DESCRIPTION OF THE TASK
Give back, word for word, the line that contains "Image resolution: width=1456" and every line that follows it in the data below.

Records from a data source
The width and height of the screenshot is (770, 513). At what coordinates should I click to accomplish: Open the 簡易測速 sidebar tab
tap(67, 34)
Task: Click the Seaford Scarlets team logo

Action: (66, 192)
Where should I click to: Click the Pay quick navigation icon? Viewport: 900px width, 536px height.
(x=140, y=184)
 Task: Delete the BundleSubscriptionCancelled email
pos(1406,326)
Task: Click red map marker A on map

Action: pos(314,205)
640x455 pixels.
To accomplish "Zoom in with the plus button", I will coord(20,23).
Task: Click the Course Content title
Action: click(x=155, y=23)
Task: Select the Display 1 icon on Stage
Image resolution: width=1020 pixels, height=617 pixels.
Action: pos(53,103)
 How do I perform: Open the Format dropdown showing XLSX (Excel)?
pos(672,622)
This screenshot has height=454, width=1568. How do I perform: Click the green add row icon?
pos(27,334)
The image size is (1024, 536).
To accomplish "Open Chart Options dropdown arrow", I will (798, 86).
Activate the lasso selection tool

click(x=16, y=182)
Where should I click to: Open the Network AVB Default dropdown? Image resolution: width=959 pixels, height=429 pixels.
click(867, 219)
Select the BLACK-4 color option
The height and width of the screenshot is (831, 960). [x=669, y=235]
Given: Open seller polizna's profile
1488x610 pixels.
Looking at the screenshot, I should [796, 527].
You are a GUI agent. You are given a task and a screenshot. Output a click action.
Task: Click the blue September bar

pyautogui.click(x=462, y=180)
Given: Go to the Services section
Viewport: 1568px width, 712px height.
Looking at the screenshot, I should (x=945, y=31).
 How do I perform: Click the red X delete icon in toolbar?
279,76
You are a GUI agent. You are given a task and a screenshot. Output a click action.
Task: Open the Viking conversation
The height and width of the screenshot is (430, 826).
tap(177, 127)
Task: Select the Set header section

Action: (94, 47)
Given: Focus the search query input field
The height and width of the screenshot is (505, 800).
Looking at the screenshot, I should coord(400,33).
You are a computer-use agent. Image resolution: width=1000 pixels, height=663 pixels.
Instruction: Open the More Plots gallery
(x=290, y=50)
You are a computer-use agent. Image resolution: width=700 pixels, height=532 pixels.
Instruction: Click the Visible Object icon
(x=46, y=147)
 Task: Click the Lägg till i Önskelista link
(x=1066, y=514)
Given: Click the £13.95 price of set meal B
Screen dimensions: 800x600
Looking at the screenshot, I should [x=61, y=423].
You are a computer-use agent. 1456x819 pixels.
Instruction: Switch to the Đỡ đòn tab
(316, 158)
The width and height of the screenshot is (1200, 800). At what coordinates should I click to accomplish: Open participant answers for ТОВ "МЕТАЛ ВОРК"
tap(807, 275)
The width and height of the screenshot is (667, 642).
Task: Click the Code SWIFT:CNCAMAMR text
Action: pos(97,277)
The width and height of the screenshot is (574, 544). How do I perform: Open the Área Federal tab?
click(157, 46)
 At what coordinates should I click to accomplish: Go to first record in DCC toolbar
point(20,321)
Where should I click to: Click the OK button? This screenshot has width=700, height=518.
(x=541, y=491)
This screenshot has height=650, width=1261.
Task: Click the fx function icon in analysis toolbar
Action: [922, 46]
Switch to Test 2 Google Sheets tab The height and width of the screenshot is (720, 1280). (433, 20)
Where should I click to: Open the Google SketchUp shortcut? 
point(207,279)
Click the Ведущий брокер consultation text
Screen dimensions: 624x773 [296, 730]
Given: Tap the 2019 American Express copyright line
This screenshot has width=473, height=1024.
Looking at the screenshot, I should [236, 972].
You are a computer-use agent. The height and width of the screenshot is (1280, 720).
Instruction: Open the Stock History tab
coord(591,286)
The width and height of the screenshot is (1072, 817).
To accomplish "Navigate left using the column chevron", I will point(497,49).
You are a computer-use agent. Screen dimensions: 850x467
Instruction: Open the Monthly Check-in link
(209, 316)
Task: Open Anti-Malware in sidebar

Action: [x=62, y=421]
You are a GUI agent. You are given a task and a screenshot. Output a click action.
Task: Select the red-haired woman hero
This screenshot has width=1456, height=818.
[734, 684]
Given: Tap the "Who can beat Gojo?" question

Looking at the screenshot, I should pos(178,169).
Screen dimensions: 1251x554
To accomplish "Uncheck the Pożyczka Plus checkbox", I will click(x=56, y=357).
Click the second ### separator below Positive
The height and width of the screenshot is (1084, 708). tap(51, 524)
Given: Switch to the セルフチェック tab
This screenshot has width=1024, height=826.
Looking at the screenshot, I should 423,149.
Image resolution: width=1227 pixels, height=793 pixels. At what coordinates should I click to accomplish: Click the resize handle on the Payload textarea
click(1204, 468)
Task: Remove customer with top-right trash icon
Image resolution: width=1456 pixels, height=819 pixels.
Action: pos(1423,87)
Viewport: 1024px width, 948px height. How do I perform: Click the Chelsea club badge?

OUTPUT BELOW
Image resolution: width=1456 pixels, height=819 pixels.
Action: pos(1423,87)
Viewport: 1024px width, 948px height. How do I perform: Click the Chelsea club badge?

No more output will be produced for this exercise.